• WORK TO COMPLETE: Your answer should consist of the complete listing, repeated verbatim.
━━ GIVEN DATA
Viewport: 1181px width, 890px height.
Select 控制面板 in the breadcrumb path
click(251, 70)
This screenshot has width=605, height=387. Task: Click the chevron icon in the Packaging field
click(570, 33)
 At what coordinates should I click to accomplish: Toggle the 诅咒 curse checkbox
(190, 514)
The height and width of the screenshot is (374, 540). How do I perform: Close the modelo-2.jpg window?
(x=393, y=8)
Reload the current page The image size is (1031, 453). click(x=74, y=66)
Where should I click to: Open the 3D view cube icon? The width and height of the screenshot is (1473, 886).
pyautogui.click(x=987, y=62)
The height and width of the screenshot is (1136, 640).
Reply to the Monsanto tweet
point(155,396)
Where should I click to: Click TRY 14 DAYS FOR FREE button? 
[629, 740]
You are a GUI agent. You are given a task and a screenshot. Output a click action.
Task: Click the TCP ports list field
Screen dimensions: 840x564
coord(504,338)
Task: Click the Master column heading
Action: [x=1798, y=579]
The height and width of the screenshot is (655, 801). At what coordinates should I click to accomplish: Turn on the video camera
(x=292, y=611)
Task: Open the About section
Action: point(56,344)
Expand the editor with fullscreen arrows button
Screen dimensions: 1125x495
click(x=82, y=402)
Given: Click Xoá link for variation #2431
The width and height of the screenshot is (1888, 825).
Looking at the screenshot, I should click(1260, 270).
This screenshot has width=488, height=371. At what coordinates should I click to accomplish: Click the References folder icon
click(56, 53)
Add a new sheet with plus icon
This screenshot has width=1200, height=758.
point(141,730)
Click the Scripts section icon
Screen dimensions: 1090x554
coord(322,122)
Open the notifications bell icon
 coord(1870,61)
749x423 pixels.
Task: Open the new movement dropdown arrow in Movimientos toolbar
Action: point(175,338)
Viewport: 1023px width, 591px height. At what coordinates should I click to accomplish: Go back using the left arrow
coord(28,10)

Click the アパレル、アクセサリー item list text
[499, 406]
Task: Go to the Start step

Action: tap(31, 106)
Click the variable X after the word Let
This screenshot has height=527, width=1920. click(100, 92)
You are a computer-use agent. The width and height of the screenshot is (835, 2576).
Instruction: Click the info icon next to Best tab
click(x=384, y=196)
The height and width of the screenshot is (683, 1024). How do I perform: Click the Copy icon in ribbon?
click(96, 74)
━━━━
• WRITTEN REPLY:
Viewport: 1181px width, 890px height.
Select 控制面板 in the breadcrumb path
click(251, 70)
This screenshot has width=605, height=387. Task: Click the chevron icon in the Packaging field
click(570, 33)
 At what coordinates should I click to accomplish: Toggle the 诅咒 curse checkbox
(190, 514)
The height and width of the screenshot is (374, 540). How do I perform: Close the modelo-2.jpg window?
(x=393, y=8)
Reload the current page The image size is (1031, 453). click(x=74, y=66)
Where should I click to: Open the 3D view cube icon? The width and height of the screenshot is (1473, 886).
pyautogui.click(x=987, y=62)
The height and width of the screenshot is (1136, 640).
Reply to the Monsanto tweet
point(155,396)
Where should I click to: Click TRY 14 DAYS FOR FREE button? 
[629, 740]
You are a GUI agent. You are given a task and a screenshot. Output a click action.
Task: Click the TCP ports list field
Screen dimensions: 840x564
coord(504,338)
Task: Click the Master column heading
Action: [x=1798, y=579]
The height and width of the screenshot is (655, 801). At what coordinates should I click to accomplish: Turn on the video camera
(x=292, y=611)
Task: Open the About section
Action: point(56,344)
Expand the editor with fullscreen arrows button
Screen dimensions: 1125x495
click(x=82, y=402)
Given: Click Xoá link for variation #2431
The width and height of the screenshot is (1888, 825).
Looking at the screenshot, I should click(1260, 270).
This screenshot has width=488, height=371. At what coordinates should I click to accomplish: Click the References folder icon
click(56, 53)
Add a new sheet with plus icon
This screenshot has width=1200, height=758.
point(141,730)
Click the Scripts section icon
Screen dimensions: 1090x554
coord(322,122)
Open the notifications bell icon
 coord(1870,61)
749x423 pixels.
Task: Open the new movement dropdown arrow in Movimientos toolbar
Action: point(175,338)
Viewport: 1023px width, 591px height. At what coordinates should I click to accomplish: Go back using the left arrow
coord(28,10)

Click the アパレル、アクセサリー item list text
[499, 406]
Task: Go to the Start step

Action: tap(31, 106)
Click the variable X after the word Let
This screenshot has height=527, width=1920. click(100, 92)
You are a computer-use agent. The width and height of the screenshot is (835, 2576).
Instruction: Click the info icon next to Best tab
click(x=384, y=196)
The height and width of the screenshot is (683, 1024). How do I perform: Click the Copy icon in ribbon?
click(96, 74)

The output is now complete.